We actually get the same number as before because `.sample` is built off the `np.random` module.

In [None]:
np.random.seed(15)
numbers.sample().column(0).item(0)

#### Choosing our sample size

Similarly to `np.random.randint` we can use the first argument of `sample` which is `k` to determine how large of a sample we want. As we see below `numbers.sample(k=5)` will give us a new table with five rows randomly sampled from `numbers`. _Note we often refer to this first argument as 'n' or the sample\_size_.

In [None]:
np.random.seed(12)
numbers.sample(k=5)

#### with_replacement

Notice that in the above example we get two fours. Why is that? By default `tbl.sample` defaults to sampling rows from the table `with_replacement=True` meaning each row can be repeatedly sampled. You can think of this as if you were randomly choosing a piece of paper with a number between 1-10 written on it from a bag then putting it back in the bag so it's an option to be chosen again. If you do `with_replacement=False` you will never choose the same row.

In [None]:
np.random.seed(12)
numbers.sample(k=10, with_replacement=False)

As you saw above sampling with the sample size the same as the table `with_replacement=False` will just shuffle the rows. 

If you tried to sample more than 10 rows what will happen?

In [None]:
numbers.sample(k=11, with_replacement=False)

We got an error! That is because we run out of rows in the table to sample and so cannot sample 10 items if there were only 10 to begin with.

#### Weighting

You can also conduct a weighted sample. Don't worry about this too much for this class but if you're curious we would use the `weights` argument as seen below.

In [None]:
# only sampling even numbers
numbers.sample(5, with_replacement=True, weights=[0, 0.2, 0, 0.2, 0, 0.2, 0, 0.2, 0, 0.2])

## Simulations

Just like with the `np.random` library we can also run simulations with `.sample`. In fact there are times where we may prefer using `.sample` so we only have to work with the `Table` data type rather than arrays.

For instance, let's simulate 100 random numbers between 1 and 6 as if we're rolling a die and create an empirical histogram.

In [None]:
die = Table().with_columns("Roll", np.arange(6))
sample_100 = die.sample(100)
sample_100

This above table is the result of simulating the act of a single die roll.

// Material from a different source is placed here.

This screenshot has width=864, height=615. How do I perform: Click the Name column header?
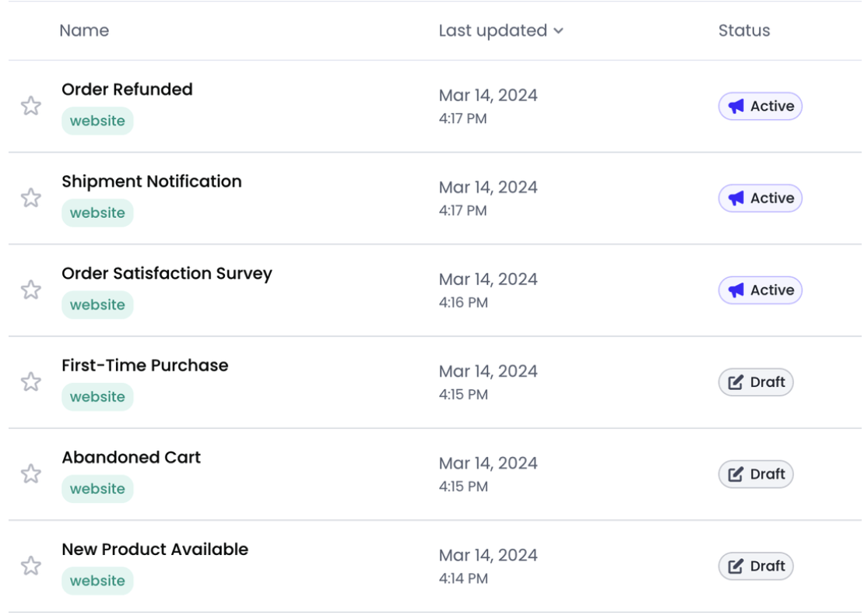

Below we'll make the histogram. We can just call `.hist` directly since we already have a table.

In [None]:
sample_100

Let's once again see what happens when we simulate this process a varying number of times. Note while you don't need to understand the code it's simpler with tables compared to numpy.

In [None]:
# Don't worry about the code, just play with the slider that appears after running.
w = widgets.FloatLogSlider(
    value=1000,
    base=10,
    min=0, # max exponent of base
    max=6, # min exponent of base
    step=0.2, # exponent step
    description='Log Slider'
)

def sum_rolls_hist(scale):
    fig = die.sample(int(scale)).hist(density = False, 
                                 bins = np.arange(1.5, 13.5),
                                 title = f'Empirical Distribution of the Sum of 1 Die Rolls, Repeated {scale} Times',
                                 show = False)
    display(fig)
    
interact(sum_rolls_hist, scale=w);

Sampling two rolls becomes a lot more difficult though.

In [None]:
two_die = die.with_column("2nd roll", die.column(0))
two_die

#simulating 100 rolls
two_dice_sampled = two_die.sample(100)
two_dice_sampled = two_dice_sampled.with_column("Two Die Sum", two_dice_sampled.column(0) + two_dice_sampled.column(1))
two_dice_sampled

As we can see above since we're sampling a row at a time we aren't getting anything but doubles. We'd have to have a table with every possible pair to make this work.

In [None]:
# don't worry about how this works
from itertools import combinations_with_replacement
combos = list(combinations_with_replacement(range(1, 7), 2))
first_rolls = [roll[0] for roll in combos]
second_rolls = [roll[1] for roll in combos]
two_die = Table().with_columns("Die 1", first_rolls, "Die 2", second_rolls)

#simulating 100 rolls
two_dice_sampled = two_die.sample(100)
two_dice_sampled = two_dice_sampled.with_column("Two Die Sum", two_dice_sampled.column(0) + two_dice_sampled.column(1))
two_dice_sampled

### Quick Check 1

Fill in the blanks to shuffle the deck of cards.

In [50]:
cards = Table().with_columns("Card Number", ["Ace", "King", "Queen", "Jack", "10", "9", "8", "7", "6", "5", "4", "3", "2"] * 4).sort(0).with_column("Card Type", ["Spade", "Club", "Diamond", "Hearts"]*13)
...

## Repetition

When testing statistical hypotheses, it is useful to be able to repeat simulations many, many times.

In [57]:
coin = Table().with_columns("Flip Result", make_array("heads", "tails"))
coin

Flip Result
heads
tails


### Simulating Coin Flips

Idea:
1. Flip a coin 100 times. Write down the number of heads.
2. Repeat step 1 many times – say, 10,000 times.
3. Draw a histogram of the number of heads in each **iteration**.

In [58]:
num_heads_arr = np.array([])

for i in np.arange(10000):
    flips = coin.sample(100) # note how this time we used sample
    heads = np.count_nonzero(flips.column(0) == 'heads') # now we have to convert table to an array
    num_heads_arr = np.append(num_heads_arr, heads)

In [60]:
num_heads_arr

array([ 54.,  55.,  51., ...,  53.,  40.,  46.])

In [61]:
len(num_heads_arr)

10000

In [62]:
Table().with_columns('Number of Heads', num_heads_arr) \
       .hist(density = False, bins = np.arange(25.5, 76.5), title = 'Empirical Distribution of 100 Coin Flips')